## Extracted data
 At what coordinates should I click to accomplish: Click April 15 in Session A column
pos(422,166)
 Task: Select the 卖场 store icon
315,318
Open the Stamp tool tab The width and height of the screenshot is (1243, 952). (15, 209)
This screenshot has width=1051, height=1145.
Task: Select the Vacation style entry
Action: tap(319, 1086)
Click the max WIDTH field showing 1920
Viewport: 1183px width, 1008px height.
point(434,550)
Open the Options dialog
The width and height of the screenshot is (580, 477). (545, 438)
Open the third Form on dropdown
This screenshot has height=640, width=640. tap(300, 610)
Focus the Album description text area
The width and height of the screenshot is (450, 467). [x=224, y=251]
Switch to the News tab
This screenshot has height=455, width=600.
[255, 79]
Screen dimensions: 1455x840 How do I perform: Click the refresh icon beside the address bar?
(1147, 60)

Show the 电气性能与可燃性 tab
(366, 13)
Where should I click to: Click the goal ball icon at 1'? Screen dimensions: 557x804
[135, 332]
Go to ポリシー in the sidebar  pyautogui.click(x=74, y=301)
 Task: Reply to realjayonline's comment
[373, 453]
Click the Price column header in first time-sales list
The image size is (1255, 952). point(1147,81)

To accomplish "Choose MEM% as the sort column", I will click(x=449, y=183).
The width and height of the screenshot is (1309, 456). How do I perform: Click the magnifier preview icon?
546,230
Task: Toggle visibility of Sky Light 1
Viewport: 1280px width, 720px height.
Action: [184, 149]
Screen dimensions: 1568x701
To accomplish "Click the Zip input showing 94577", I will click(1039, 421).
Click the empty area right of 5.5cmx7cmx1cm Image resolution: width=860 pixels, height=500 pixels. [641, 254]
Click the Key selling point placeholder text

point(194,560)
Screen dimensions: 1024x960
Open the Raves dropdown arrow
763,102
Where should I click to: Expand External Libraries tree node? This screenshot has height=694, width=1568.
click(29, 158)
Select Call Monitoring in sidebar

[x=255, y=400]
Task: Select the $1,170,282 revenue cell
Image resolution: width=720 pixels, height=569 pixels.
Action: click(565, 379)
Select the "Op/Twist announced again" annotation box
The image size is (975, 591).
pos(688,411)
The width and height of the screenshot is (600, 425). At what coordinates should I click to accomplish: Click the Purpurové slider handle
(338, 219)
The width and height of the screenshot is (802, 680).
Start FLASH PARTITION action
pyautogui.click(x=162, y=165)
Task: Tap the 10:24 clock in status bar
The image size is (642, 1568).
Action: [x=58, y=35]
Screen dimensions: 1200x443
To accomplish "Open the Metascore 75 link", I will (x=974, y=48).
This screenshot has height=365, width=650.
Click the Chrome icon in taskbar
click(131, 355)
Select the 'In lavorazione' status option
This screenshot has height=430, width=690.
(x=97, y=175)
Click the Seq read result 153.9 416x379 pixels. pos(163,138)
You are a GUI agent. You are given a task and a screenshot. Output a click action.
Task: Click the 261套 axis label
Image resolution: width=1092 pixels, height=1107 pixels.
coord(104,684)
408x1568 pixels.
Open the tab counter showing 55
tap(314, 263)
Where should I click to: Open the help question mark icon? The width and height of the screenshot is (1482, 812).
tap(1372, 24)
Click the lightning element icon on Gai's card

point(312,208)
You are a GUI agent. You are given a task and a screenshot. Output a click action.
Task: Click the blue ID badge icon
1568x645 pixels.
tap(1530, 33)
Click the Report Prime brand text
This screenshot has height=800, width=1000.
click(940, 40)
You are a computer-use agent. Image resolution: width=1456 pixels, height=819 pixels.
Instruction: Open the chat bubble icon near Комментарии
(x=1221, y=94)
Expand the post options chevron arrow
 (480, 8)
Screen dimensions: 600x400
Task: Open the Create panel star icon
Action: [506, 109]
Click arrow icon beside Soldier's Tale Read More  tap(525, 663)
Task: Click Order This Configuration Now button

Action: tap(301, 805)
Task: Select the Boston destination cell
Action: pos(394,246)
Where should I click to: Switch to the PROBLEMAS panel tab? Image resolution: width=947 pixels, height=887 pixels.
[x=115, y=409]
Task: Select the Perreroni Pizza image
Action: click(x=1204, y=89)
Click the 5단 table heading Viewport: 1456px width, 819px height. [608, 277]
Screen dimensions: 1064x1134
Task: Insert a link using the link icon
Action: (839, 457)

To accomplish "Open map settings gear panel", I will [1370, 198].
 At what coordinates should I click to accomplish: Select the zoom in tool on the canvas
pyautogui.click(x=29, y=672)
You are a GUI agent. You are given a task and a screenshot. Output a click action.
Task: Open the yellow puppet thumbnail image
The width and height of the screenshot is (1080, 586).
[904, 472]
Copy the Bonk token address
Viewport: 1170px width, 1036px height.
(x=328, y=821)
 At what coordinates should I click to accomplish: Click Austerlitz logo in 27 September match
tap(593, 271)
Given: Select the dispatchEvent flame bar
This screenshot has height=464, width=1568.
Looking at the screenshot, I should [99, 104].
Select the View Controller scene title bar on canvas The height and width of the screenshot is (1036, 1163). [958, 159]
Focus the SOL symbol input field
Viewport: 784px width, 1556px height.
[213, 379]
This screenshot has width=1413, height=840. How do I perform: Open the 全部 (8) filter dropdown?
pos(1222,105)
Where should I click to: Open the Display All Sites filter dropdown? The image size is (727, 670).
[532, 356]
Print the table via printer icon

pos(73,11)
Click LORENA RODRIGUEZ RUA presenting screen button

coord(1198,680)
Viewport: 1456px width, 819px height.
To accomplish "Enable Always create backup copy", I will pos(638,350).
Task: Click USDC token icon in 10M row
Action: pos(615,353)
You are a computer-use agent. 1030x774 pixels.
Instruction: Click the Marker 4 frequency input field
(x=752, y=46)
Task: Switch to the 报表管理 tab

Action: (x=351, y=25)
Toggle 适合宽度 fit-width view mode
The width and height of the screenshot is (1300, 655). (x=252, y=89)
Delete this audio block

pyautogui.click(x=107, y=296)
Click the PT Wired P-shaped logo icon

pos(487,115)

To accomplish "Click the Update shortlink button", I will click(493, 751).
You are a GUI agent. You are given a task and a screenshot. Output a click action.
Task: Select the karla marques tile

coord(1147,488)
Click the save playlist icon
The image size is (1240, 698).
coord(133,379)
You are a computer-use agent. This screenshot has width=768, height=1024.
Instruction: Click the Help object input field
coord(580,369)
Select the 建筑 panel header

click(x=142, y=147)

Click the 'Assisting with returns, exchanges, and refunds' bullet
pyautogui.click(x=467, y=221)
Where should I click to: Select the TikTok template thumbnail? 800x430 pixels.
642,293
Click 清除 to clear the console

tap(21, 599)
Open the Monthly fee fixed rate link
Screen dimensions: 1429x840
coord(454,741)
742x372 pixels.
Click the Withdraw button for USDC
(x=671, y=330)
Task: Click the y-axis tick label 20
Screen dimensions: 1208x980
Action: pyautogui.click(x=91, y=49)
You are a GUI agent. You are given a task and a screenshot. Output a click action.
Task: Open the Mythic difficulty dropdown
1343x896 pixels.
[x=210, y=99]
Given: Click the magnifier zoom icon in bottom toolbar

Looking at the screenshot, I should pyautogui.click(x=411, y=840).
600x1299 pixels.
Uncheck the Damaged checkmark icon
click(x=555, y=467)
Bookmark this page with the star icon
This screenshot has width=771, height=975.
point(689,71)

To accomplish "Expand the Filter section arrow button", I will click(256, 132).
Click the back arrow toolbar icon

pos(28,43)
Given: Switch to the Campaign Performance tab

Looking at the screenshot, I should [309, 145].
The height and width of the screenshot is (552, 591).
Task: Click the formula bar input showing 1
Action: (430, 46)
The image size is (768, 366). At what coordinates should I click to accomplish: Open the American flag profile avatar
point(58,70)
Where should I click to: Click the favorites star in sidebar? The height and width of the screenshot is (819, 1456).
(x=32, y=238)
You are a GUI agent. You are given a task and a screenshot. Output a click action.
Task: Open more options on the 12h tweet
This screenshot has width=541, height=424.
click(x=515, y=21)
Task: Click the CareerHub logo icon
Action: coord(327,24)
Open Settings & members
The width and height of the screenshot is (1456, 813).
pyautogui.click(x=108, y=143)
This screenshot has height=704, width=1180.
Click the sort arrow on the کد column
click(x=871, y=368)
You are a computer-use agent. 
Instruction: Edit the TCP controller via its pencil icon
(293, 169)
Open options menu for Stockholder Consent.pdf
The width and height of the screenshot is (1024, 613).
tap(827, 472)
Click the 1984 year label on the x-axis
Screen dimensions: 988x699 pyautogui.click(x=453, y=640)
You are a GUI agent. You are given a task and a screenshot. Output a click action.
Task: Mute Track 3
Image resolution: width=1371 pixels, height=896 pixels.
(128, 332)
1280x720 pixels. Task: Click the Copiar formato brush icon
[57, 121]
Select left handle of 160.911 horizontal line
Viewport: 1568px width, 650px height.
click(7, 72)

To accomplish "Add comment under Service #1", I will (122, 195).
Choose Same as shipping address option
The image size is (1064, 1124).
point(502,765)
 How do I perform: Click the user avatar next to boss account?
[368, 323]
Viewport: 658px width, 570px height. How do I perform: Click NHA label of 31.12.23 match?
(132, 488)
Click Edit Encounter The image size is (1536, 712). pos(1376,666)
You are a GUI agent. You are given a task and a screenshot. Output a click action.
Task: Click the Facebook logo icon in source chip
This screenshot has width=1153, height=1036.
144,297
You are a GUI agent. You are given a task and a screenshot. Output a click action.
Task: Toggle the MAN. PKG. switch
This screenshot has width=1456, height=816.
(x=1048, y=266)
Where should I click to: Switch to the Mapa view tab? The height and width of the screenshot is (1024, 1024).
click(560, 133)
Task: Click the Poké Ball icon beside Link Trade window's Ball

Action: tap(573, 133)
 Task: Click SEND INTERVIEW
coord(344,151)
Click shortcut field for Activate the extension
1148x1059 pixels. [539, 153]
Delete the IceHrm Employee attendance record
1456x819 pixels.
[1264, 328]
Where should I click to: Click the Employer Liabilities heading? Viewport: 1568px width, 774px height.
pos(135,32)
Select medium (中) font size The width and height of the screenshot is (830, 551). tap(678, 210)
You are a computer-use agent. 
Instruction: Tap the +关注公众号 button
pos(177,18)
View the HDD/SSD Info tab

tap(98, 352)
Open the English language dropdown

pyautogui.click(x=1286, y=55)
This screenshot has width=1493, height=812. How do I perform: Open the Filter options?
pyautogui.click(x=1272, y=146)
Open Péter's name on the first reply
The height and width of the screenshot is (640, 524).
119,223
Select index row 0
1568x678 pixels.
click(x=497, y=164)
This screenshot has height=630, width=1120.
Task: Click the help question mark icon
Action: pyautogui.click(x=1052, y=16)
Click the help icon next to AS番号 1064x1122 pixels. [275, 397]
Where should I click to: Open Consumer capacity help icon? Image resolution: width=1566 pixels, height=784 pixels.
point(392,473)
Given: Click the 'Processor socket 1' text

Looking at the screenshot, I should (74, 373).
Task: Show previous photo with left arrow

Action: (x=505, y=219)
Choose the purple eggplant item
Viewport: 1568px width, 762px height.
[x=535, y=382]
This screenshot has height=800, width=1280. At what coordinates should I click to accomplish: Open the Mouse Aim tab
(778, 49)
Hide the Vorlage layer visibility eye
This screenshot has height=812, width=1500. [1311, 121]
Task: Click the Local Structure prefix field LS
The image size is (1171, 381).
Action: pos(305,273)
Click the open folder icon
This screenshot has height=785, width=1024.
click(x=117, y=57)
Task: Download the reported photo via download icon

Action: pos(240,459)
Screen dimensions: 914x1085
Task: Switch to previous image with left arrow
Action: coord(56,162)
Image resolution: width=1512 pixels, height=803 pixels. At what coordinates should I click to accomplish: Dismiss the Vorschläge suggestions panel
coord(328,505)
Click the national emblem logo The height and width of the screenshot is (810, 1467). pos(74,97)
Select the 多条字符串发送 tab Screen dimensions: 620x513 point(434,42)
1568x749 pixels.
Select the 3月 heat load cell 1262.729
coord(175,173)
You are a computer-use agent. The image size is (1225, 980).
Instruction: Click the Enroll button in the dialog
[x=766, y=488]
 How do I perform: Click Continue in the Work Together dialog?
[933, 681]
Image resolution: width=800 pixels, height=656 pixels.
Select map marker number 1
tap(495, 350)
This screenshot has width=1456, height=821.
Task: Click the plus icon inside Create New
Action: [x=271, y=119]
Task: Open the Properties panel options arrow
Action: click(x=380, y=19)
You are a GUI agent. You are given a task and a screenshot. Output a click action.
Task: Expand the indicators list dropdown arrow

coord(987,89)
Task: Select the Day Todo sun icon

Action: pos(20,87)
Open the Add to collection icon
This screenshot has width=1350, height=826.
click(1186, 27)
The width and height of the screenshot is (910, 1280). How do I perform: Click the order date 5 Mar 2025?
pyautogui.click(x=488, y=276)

## Do this
Lay out the part that opens with the line containing "Switch to the News tab" and closes with the line containing "will click(1039, 421)." as a JSON list of strings, one string per line. Leave out blank lines.

## Complete output
[
  "Switch to the News tab",
  "This screenshot has height=455, width=600.",
  "[255, 79]",
  "Screen dimensions: 1455x840 How do I perform: Click the refresh icon beside the address bar?",
  "(1147, 60)",
  "Show the 电气性能与可燃性 tab",
  "(366, 13)",
  "Where should I click to: Click the goal ball icon at 1'? Screen dimensions: 557x804",
  "[135, 332]",
  "Go to ポリシー in the sidebar  pyautogui.click(x=74, y=301)",
  " Task: Reply to realjayonline's comment",
  "[373, 453]",
  "Click the Price column header in first time-sales list",
  "The image size is (1255, 952). point(1147,81)",
  "To accomplish \"Choose MEM% as the sort column\", I will click(x=449, y=183).",
  "The width and height of the screenshot is (1309, 456). How do I perform: Click the magnifier preview icon?",
  "546,230",
  "Task: Toggle visibility of Sky Light 1",
  "Viewport: 1280px width, 720px height.",
  "Action: [184, 149]",
  "Screen dimensions: 1568x701",
  "To accomplish \"Click the Zip input showing 94577\", I will click(1039, 421)."
]